§ What the task asks
Copy every record below exactly as written, but leave out the pictures.

§ Data excerpts
══════

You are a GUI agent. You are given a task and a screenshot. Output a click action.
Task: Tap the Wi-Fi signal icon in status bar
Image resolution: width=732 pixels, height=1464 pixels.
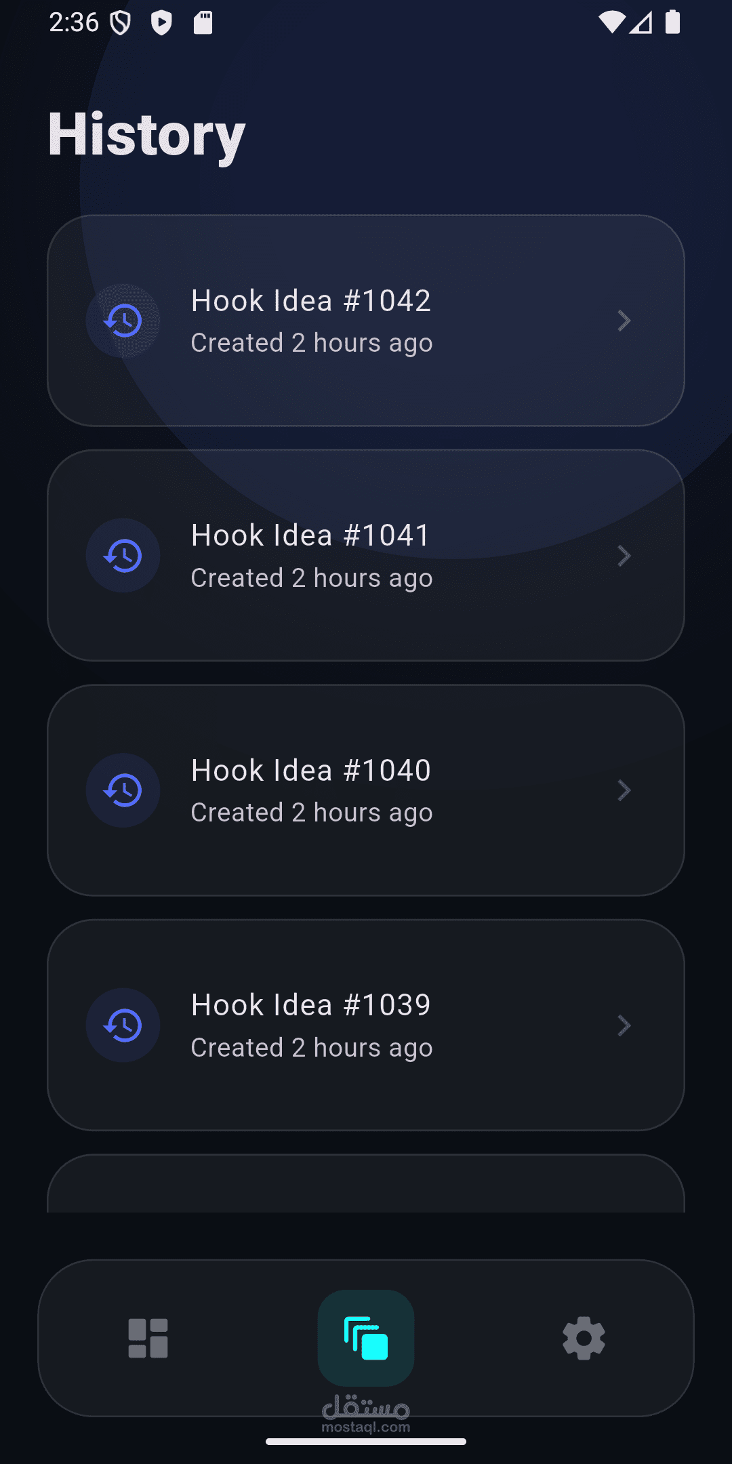pos(611,22)
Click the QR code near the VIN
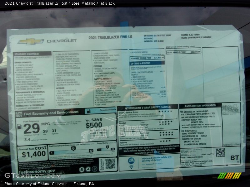The width and height of the screenshot is (250, 187). pyautogui.click(x=220, y=152)
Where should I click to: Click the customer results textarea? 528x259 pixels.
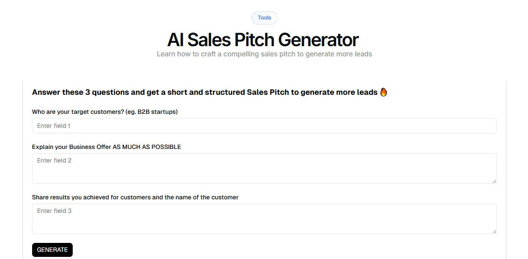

══════

§ Response
You are a GUI agent. You are given a task and a screenshot. Output a click action.
Task: Tap the Wi-Fi signal icon in status bar
Image resolution: width=732 pixels, height=1464 pixels.
pos(611,22)
Click the QR code near the VIN
The width and height of the screenshot is (250, 187). pyautogui.click(x=220, y=152)
Where should I click to: Click the customer results textarea? 528x259 pixels.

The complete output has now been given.